-- Available data follows --

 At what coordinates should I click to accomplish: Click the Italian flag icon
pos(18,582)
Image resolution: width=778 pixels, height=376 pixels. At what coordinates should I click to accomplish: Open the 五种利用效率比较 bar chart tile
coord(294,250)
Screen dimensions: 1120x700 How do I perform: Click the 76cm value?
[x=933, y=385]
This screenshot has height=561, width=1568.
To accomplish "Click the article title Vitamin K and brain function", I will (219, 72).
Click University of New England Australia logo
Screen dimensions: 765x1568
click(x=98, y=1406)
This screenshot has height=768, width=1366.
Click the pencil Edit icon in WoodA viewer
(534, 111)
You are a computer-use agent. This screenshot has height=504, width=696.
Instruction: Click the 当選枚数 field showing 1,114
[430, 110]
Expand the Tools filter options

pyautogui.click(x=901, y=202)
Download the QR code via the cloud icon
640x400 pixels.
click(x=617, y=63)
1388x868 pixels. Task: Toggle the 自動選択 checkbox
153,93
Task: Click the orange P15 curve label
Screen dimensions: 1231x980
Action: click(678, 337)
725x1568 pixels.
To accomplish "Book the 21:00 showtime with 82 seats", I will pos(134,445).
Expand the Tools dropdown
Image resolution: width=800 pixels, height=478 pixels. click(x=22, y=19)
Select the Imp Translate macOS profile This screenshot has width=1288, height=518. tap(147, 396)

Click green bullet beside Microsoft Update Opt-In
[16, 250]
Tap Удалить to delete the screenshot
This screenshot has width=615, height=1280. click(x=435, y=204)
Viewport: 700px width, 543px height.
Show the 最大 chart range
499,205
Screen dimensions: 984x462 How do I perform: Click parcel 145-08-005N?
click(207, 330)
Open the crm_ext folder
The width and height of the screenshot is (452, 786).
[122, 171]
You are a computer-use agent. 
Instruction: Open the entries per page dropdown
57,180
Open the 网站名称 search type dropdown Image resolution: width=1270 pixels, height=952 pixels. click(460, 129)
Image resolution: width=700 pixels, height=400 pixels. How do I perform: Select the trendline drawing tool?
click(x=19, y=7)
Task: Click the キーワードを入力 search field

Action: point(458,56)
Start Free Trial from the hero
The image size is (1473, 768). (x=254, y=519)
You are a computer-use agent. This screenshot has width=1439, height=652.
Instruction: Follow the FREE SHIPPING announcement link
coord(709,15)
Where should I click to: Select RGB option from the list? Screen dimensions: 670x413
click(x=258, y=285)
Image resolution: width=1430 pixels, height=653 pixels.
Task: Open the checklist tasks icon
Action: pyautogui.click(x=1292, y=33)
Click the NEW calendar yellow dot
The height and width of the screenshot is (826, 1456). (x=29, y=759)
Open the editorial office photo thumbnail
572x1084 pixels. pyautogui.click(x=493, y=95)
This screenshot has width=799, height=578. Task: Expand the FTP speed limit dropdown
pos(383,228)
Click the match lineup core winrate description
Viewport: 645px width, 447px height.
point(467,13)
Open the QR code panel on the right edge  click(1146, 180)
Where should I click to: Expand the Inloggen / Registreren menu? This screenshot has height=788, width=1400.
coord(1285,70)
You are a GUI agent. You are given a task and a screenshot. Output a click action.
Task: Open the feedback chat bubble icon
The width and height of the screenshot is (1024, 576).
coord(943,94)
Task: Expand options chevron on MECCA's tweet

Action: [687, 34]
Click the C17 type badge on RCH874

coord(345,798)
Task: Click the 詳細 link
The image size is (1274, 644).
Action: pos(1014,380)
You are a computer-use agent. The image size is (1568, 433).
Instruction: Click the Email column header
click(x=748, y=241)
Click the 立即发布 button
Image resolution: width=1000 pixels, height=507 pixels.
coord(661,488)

-- Available data concluded --

Activity:
Throughout the data above, copy all lines where the word "computer" is found.

Output for this exercise:
You are a computer-use agent. This screenshot has height=504, width=696.
You are a computer-use agent. 
You are a computer-use agent. This screenshot has width=1439, height=652.
You are a computer-use agent. The image size is (1568, 433).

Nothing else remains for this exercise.